▶ [RECORDED DATA]:
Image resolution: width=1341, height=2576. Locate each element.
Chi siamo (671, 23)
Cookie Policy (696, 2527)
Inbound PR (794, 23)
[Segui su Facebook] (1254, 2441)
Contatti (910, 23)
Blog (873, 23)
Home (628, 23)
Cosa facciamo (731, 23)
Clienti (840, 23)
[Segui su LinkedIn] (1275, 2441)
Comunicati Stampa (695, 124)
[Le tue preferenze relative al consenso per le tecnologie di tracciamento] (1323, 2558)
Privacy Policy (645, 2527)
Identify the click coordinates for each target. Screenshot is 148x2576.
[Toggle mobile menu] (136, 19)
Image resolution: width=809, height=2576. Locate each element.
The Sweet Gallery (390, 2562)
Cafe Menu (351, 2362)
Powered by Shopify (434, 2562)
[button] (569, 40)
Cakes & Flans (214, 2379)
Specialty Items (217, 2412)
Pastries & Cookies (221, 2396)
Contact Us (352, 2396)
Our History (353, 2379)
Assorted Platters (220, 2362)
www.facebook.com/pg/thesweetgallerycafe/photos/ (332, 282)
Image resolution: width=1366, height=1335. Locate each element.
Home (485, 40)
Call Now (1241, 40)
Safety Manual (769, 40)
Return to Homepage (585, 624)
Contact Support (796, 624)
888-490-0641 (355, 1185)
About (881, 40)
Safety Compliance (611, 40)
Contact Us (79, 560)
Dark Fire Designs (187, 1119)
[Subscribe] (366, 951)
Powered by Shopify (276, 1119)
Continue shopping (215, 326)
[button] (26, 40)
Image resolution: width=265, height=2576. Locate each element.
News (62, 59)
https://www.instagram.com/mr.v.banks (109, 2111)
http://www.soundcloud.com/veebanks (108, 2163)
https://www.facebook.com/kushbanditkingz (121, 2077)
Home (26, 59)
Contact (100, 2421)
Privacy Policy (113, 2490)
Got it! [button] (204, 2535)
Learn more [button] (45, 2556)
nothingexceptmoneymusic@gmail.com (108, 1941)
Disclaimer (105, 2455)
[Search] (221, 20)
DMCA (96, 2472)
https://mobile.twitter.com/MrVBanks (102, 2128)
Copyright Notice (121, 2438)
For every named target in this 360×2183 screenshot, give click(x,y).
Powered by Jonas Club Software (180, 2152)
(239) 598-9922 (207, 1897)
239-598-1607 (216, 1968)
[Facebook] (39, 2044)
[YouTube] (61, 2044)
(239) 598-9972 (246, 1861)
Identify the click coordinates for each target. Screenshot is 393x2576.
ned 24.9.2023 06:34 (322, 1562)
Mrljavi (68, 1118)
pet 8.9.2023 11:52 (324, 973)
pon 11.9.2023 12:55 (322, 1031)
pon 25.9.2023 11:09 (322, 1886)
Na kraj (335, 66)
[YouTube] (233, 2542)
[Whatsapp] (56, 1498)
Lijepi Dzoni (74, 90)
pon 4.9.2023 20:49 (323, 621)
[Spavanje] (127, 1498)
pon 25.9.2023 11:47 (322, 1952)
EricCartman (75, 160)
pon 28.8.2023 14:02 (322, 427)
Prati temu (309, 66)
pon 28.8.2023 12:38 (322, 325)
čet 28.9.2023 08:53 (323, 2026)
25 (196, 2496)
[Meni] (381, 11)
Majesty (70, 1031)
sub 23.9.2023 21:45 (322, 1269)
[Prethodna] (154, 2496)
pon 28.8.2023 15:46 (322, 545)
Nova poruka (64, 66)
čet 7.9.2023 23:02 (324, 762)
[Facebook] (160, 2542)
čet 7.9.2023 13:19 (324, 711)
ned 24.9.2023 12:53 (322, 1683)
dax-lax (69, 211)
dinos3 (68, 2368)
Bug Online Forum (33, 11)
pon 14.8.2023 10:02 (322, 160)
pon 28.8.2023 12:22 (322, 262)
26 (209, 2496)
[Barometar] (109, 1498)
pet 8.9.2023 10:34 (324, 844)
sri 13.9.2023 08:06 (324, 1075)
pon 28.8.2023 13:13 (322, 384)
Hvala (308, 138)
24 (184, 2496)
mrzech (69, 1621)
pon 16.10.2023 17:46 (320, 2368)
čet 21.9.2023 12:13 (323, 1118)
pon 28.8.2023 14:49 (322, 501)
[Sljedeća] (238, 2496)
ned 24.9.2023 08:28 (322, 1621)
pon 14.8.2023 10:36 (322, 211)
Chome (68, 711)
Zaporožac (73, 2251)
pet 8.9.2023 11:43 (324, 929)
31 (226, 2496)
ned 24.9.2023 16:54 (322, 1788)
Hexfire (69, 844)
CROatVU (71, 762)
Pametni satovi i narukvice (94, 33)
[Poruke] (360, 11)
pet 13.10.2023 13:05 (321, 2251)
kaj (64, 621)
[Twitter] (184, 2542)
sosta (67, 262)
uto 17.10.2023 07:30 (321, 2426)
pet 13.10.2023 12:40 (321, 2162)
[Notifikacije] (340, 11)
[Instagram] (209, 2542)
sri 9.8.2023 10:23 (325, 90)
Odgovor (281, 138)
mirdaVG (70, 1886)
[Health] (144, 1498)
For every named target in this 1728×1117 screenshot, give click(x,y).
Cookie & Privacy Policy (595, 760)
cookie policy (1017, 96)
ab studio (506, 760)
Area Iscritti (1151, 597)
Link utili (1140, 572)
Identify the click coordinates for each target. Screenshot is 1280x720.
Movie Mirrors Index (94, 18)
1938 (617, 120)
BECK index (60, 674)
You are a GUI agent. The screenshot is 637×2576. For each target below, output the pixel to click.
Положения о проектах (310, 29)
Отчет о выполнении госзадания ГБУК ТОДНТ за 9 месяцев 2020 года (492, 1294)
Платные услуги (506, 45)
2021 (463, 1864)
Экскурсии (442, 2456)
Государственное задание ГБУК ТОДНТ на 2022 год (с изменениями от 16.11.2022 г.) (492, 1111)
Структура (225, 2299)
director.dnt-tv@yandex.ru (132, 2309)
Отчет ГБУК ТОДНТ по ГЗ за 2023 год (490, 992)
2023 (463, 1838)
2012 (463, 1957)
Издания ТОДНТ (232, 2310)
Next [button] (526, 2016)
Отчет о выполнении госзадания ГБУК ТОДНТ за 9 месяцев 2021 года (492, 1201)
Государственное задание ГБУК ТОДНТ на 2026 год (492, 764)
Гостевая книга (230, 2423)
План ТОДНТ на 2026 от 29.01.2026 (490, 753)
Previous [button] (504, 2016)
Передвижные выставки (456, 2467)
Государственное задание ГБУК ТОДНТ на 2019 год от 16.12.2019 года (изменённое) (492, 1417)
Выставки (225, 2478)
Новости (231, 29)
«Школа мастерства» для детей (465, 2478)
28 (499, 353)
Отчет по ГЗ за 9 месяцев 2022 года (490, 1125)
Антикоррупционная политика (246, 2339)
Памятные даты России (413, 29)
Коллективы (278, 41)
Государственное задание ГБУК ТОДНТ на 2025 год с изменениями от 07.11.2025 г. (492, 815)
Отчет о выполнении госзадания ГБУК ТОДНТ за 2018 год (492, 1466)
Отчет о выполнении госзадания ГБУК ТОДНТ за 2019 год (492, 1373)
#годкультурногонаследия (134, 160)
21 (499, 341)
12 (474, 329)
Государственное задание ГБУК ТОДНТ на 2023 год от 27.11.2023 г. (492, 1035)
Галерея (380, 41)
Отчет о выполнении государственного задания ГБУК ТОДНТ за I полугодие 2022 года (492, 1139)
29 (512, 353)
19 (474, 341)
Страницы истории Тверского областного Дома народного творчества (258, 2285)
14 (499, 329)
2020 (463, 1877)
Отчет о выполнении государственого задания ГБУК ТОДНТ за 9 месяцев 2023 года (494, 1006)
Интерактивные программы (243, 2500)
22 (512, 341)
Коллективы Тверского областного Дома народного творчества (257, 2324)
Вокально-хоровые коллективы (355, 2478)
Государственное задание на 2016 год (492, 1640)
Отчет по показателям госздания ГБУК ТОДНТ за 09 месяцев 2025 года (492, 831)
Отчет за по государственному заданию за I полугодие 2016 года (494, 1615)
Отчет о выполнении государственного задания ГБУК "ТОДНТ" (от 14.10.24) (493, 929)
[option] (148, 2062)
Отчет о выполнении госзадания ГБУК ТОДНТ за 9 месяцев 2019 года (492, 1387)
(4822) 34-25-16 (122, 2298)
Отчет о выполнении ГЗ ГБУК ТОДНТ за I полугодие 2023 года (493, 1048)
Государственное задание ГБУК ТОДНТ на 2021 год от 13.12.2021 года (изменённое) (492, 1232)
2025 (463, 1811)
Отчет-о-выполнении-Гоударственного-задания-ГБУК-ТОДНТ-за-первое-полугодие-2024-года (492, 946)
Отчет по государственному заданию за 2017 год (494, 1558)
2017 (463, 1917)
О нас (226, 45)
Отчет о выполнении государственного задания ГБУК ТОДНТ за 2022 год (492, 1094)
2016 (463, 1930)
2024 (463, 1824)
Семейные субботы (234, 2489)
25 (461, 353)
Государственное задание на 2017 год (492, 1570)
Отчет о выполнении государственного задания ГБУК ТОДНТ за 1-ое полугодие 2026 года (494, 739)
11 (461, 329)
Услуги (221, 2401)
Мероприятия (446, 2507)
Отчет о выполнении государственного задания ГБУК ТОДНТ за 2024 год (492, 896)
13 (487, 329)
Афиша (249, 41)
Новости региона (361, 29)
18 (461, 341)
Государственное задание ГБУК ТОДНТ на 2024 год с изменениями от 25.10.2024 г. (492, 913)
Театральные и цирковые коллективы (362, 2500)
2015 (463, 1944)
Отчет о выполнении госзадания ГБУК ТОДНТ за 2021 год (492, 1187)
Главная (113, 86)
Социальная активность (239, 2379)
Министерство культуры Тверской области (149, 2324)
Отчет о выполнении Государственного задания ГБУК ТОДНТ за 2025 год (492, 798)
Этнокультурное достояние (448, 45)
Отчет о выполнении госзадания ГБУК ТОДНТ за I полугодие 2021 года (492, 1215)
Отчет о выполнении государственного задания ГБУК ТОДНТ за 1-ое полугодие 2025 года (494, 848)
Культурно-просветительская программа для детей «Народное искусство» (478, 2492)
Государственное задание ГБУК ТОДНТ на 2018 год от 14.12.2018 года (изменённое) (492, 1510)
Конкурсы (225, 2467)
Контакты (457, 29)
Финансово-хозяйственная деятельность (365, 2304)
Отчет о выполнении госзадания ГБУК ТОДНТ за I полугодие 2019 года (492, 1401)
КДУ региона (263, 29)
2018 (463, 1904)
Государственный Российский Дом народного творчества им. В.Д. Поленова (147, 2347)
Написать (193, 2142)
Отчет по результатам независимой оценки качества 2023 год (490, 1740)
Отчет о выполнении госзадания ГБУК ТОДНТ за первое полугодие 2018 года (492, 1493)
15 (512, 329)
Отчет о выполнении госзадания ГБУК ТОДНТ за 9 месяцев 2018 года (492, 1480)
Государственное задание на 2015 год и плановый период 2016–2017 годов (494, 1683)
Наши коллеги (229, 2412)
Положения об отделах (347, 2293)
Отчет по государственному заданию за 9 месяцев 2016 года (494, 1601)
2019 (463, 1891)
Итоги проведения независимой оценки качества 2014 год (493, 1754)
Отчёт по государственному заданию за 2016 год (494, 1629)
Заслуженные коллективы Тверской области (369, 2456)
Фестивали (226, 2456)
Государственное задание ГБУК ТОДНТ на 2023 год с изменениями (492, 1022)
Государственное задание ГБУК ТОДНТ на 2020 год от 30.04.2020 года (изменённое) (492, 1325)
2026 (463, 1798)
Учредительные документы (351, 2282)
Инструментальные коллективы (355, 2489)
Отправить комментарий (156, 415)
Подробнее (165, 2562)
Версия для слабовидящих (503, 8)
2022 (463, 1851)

▶ [WHAT THIS TASK INVOLVES]: Please give again the lines above between the line holding "Cakes & Flans (214, 2379)" and the line holding "Home (485, 40)", inclusive, exactly as they are and with nothing added.

▶ [SOLUTION TO THE PROBLEM]:
Cakes & Flans (214, 2379)
Specialty Items (217, 2412)
Pastries & Cookies (221, 2396)
Contact Us (352, 2396)
Our History (353, 2379)
Assorted Platters (220, 2362)
www.facebook.com/pg/thesweetgallerycafe/photos/ (332, 282)
Image resolution: width=1366, height=1335. Locate each element.
Home (485, 40)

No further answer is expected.